Suicídios, como se sabe, não havia. Era um país propício a quedas em poços e a acidentes com armas de fogo. Uma “figura popular” teve um misterioso “desaparecimento” (expressão muito usada para os suicídios) – corte total “por se depreender que é suicídio”. Um tenente em Penacova fez um desfalque e matou-se – corte total. A Greta Garbo chinesa, a atriz Ruan Lingyu que se suicidara em 1935, era objecto de uma atenção detalhada da censura, que suprimia com vigor as “doentias sugestões”.

A moral e os bons costumes eram, junto com a subversão, real ou imaginada, e o desrespeito o núcleo duro da acção da Censura. E nisso os censores, muitas vezes tratados como pouco inteligentes e ainda menos cultos e “burros” no sentido popular do termo, eram mesmo bons.
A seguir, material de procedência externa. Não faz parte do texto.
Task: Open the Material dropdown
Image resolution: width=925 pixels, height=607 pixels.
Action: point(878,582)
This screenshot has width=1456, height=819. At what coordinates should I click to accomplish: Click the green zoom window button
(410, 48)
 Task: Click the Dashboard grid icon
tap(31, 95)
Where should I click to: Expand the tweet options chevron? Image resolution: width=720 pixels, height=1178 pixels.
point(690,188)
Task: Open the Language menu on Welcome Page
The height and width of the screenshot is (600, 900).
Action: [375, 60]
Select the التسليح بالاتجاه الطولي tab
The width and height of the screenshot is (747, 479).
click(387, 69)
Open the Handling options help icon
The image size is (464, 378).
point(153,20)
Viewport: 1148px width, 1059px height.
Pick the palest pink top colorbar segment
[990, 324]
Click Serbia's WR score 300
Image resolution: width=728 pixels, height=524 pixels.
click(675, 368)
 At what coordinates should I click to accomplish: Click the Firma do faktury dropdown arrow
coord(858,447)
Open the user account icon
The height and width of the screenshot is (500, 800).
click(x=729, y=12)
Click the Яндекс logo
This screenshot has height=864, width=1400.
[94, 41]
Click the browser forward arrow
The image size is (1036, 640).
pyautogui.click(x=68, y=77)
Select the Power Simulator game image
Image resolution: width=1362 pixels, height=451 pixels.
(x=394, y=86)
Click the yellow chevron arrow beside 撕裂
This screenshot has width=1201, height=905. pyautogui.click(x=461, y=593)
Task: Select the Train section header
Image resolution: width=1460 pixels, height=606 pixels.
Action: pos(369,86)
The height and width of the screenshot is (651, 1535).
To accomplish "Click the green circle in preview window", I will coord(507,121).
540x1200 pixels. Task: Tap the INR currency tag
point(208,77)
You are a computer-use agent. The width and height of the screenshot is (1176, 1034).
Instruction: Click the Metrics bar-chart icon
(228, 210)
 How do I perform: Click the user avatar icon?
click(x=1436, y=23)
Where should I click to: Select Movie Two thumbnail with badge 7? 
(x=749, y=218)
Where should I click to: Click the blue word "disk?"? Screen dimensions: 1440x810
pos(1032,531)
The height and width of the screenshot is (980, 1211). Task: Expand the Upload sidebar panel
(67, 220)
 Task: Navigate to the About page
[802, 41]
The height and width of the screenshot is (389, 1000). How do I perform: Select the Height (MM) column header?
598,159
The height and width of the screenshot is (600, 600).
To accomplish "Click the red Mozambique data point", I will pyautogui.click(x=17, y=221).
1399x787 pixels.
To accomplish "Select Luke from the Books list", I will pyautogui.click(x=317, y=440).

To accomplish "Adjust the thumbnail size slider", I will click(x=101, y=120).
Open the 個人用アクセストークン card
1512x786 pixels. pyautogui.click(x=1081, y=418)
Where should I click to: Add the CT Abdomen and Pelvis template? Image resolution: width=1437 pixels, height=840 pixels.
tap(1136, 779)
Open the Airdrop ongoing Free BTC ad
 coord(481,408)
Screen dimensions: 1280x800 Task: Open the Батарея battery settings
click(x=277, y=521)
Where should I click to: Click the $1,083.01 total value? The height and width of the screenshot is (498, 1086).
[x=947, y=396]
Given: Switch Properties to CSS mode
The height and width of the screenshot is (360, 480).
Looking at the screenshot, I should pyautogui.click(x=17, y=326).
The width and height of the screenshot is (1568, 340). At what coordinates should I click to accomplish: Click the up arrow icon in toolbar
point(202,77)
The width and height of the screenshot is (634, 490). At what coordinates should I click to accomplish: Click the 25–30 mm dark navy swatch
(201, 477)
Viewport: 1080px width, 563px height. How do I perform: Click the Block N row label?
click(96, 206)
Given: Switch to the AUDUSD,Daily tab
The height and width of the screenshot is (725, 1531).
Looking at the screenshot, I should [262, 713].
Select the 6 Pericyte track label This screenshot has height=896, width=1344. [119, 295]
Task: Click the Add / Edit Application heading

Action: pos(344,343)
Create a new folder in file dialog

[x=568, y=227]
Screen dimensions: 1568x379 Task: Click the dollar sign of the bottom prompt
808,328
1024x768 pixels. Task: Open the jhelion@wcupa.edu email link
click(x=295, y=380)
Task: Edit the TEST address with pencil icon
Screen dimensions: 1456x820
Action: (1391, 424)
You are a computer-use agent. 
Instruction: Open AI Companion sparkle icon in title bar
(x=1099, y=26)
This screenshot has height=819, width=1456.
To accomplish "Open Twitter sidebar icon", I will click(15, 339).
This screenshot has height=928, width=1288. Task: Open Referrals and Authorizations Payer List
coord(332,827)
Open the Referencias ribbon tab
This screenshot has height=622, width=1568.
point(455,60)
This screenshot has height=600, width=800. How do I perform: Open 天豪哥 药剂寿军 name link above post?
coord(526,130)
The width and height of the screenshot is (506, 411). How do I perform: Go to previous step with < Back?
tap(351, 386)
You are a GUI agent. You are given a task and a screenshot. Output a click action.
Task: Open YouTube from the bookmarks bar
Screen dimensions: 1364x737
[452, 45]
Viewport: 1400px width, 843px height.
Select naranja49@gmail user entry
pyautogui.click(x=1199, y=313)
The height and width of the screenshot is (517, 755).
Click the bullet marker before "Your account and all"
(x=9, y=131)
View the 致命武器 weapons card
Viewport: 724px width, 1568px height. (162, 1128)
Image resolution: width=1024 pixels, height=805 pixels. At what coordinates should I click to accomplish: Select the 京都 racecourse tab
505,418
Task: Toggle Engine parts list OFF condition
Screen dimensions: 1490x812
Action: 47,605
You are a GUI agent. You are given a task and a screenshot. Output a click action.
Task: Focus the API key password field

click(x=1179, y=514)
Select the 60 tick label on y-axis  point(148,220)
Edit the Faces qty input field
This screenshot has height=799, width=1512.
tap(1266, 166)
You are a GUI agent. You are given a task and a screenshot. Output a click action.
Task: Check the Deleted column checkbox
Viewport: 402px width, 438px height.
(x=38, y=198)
Não se podia saber que em Évora uma rapariga tinha desaparecido da “casa da família”, coisa assaz inconveniente. Umas “quadras em que se canta o amor prostituído, totalmente cortadas por imorais”. Uma “versalhada para fadistas” cortada “por porca”…

Quarenta e oito anos assim. O Portugal que aparece nos cortes das censuras não era o Portugal que existia. Esse os portugueses não o podiam conhecer. Alguns saudosistas de Salazar e alguns neo-saudosistas actuais, que arranjam mil pretextos para legitimar a ditadura, lavando-a das suas violências para diminuir a democracia, têm nesta matéria um osso duro de roer. Eles sabem disso, eles sabem como foi, mas fazem de conta.»